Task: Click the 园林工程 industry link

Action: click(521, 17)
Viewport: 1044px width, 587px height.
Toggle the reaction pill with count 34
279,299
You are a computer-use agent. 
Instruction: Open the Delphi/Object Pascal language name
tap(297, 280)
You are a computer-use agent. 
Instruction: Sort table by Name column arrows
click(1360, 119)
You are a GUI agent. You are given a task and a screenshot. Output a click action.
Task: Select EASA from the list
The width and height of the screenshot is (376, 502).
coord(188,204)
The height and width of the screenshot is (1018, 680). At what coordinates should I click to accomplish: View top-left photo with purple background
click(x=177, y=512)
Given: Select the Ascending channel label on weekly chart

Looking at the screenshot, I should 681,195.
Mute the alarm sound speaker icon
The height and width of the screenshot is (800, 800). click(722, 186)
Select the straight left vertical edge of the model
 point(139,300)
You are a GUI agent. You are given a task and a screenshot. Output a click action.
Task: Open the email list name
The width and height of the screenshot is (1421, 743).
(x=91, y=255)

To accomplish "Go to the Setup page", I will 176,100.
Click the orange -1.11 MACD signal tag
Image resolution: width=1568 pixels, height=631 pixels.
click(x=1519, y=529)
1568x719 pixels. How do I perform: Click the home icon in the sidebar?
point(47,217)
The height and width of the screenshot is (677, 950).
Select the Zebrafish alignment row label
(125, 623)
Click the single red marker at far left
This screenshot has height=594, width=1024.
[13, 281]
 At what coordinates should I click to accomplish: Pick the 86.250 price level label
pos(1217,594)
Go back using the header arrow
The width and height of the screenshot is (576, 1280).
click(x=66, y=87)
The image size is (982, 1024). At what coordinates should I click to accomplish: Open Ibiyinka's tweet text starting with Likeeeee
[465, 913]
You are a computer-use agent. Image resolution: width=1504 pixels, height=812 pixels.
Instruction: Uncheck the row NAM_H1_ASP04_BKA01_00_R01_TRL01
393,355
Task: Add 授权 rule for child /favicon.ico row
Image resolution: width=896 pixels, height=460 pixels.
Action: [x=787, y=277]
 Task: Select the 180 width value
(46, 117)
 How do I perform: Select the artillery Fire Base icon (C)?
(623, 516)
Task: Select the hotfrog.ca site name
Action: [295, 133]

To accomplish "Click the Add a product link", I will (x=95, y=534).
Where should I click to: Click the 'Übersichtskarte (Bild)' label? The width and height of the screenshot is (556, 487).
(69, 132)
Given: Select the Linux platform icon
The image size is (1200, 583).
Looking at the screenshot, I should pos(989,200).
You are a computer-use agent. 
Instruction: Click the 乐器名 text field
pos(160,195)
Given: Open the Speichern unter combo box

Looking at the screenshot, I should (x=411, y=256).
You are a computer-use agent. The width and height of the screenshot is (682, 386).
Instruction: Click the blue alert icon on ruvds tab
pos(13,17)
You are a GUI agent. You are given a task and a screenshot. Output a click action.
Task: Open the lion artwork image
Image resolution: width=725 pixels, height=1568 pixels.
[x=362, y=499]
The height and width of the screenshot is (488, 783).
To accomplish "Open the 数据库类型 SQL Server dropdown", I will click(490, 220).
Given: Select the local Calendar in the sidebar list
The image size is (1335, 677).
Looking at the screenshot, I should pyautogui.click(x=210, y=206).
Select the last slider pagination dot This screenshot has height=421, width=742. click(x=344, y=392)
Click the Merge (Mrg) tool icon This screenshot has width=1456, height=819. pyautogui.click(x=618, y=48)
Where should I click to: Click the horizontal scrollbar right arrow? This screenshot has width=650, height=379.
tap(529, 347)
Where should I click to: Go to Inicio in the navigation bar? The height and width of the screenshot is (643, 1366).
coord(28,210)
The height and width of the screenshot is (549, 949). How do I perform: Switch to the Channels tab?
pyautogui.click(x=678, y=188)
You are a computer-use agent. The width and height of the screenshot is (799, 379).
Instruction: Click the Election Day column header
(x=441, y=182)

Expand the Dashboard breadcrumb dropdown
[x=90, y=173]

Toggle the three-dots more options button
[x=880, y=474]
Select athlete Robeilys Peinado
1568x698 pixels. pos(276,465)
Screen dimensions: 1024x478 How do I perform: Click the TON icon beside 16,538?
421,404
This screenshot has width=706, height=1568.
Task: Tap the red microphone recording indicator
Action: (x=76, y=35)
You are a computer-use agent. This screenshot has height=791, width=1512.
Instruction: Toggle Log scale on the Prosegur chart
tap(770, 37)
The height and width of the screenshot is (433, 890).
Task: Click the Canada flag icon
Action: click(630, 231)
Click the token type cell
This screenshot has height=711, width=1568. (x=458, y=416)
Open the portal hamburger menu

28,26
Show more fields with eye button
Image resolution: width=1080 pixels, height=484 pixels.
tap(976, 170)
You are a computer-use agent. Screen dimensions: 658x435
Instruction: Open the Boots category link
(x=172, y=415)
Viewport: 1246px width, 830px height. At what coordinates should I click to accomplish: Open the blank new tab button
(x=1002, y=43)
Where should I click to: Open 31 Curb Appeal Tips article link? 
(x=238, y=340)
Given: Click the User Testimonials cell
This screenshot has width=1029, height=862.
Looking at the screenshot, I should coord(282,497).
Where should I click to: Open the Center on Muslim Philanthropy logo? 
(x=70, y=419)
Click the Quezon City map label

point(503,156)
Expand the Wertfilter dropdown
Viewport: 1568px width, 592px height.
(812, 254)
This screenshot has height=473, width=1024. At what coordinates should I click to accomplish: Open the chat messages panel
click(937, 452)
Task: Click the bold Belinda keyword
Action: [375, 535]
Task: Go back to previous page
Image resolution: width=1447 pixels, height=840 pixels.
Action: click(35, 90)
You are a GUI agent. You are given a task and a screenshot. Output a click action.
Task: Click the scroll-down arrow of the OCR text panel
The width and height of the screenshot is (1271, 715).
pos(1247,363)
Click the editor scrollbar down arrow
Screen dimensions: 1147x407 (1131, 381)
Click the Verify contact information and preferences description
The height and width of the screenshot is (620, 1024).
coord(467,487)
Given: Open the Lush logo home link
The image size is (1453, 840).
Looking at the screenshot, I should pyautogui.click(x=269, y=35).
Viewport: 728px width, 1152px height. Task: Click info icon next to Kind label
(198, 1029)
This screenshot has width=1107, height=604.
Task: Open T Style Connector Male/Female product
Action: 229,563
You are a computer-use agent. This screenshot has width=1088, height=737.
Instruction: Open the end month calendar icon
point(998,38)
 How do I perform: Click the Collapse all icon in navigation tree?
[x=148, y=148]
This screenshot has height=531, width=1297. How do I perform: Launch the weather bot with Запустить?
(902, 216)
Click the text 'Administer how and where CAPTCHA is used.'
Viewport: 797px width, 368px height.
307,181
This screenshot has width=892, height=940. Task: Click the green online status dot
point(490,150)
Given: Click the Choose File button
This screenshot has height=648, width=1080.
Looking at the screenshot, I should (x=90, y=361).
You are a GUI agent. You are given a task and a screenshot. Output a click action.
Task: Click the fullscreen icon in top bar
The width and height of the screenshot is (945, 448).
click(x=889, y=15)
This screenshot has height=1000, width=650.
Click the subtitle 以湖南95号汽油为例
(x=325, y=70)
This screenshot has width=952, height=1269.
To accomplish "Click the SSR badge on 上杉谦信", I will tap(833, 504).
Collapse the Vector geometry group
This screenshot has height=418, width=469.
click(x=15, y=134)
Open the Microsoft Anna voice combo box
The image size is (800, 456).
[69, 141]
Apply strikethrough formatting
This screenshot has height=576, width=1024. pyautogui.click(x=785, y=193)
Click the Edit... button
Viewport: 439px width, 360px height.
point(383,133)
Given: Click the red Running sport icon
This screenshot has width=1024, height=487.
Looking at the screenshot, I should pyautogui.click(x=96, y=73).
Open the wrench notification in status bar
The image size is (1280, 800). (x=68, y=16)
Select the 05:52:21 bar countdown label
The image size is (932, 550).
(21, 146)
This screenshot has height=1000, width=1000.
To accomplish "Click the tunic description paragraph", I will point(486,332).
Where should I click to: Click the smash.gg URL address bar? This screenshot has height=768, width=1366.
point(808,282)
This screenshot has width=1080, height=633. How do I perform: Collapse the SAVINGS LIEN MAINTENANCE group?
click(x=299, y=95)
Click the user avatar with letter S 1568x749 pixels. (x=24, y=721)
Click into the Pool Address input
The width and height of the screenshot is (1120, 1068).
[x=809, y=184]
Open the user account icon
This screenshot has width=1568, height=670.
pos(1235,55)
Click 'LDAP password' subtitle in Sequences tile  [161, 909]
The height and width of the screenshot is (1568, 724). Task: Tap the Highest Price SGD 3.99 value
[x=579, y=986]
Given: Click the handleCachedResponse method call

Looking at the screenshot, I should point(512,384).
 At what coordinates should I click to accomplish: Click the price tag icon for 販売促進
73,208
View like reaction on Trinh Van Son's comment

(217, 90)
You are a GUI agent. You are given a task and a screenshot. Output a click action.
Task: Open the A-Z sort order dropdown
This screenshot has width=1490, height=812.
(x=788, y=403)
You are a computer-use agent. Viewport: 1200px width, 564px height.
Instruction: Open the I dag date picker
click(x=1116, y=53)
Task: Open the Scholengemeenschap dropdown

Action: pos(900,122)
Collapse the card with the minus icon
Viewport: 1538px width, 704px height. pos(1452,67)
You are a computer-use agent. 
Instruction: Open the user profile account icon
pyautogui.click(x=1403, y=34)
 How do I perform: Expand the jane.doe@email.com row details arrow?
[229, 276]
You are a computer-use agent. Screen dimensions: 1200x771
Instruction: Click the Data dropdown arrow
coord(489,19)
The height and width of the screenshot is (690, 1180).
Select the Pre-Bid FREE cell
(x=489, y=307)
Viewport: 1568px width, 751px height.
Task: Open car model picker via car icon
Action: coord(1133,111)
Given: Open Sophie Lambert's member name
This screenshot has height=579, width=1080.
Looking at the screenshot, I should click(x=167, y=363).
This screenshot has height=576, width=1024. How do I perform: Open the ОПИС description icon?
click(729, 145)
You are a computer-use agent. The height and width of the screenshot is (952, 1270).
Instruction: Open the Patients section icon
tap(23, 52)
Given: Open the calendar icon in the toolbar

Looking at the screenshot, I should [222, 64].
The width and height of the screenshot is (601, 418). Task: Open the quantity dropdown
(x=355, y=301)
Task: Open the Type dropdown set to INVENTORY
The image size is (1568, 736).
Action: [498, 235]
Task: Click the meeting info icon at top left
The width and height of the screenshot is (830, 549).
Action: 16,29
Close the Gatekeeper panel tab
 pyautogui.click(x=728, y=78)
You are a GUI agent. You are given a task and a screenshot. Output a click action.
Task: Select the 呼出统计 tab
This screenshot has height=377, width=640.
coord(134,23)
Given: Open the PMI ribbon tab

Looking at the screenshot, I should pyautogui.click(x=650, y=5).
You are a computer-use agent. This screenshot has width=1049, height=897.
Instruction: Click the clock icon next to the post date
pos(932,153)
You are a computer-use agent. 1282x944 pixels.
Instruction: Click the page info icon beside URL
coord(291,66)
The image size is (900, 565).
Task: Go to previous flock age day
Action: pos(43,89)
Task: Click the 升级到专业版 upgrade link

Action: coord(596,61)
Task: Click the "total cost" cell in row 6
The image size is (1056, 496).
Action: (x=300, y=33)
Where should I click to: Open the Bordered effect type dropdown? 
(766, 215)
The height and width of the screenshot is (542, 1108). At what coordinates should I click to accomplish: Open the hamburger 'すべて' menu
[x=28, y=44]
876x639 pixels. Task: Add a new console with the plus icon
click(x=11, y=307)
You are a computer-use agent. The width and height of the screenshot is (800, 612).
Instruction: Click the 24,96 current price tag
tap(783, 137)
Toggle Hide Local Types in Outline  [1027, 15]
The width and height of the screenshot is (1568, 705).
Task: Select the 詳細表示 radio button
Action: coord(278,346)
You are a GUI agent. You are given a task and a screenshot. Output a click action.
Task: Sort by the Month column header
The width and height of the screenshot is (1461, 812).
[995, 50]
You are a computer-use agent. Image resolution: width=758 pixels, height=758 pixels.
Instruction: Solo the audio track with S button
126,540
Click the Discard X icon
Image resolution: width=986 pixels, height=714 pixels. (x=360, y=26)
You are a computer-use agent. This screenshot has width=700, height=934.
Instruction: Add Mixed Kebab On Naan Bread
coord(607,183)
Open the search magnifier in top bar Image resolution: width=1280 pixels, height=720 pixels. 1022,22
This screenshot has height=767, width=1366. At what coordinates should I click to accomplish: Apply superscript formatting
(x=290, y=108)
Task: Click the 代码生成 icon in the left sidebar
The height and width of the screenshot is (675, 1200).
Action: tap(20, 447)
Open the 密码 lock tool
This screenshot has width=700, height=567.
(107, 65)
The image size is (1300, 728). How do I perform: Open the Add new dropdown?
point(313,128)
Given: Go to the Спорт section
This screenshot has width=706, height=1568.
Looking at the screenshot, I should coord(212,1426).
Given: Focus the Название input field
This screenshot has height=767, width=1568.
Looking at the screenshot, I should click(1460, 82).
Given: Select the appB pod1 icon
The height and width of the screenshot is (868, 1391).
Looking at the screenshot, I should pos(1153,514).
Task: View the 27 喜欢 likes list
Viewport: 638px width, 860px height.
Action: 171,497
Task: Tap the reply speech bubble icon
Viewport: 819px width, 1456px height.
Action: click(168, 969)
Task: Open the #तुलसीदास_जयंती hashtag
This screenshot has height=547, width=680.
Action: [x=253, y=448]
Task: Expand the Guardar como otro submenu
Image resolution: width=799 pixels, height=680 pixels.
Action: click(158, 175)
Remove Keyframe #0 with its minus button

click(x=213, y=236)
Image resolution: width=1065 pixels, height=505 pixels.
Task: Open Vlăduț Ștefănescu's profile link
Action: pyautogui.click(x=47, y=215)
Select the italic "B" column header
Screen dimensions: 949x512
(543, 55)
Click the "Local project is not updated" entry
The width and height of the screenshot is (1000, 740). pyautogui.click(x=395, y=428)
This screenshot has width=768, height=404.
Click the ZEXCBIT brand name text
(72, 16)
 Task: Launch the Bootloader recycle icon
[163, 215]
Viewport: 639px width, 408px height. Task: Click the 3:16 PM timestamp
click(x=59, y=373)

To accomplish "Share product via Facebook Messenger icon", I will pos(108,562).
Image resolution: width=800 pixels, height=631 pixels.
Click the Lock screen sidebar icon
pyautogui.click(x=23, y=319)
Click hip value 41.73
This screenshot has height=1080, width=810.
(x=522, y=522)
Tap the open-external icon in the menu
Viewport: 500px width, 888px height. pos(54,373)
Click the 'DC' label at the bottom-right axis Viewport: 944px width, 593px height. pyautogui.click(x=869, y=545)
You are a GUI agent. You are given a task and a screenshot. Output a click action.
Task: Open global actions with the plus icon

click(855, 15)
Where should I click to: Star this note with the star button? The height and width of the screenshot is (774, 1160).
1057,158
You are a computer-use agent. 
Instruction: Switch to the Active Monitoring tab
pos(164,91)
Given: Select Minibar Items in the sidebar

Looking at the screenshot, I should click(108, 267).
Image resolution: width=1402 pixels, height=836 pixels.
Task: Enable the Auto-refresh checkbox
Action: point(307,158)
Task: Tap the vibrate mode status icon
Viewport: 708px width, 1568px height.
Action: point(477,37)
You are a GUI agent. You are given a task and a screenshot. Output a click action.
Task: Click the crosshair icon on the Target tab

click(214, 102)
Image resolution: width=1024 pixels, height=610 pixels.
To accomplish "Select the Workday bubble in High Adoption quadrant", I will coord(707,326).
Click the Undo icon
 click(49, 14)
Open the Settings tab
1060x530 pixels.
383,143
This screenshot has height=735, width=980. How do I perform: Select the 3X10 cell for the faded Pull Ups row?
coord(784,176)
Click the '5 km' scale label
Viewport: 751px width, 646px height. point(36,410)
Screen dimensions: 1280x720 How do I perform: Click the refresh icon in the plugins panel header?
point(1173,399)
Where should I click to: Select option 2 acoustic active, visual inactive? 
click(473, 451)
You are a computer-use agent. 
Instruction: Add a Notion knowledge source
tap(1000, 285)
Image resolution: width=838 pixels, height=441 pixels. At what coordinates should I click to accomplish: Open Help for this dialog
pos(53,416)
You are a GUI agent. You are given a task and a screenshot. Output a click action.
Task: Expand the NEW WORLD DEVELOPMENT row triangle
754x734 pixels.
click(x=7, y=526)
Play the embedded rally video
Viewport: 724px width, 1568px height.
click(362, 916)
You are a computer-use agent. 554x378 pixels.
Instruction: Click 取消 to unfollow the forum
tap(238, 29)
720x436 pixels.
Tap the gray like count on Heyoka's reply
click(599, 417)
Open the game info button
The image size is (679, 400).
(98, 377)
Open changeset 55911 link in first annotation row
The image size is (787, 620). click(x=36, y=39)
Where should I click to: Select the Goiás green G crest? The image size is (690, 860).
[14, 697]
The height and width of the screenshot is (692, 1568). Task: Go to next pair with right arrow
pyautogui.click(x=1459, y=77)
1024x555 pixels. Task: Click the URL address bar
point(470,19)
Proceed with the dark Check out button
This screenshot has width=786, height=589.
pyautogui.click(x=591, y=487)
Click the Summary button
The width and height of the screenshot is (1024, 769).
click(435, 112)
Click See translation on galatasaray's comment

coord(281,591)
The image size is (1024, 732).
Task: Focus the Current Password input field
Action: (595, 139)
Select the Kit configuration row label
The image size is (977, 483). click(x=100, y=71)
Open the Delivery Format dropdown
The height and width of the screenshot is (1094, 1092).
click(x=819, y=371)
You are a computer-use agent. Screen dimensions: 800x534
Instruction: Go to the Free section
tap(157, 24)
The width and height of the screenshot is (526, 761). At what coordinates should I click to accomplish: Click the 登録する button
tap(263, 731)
..............................
_Try it_
Every line of the listing that includes the word "bubble" forms the answer.

_Written answer_
Task: Tap the reply speech bubble icon
To accomplish "Select the Workday bubble in High Adoption quadrant", I will coord(707,326).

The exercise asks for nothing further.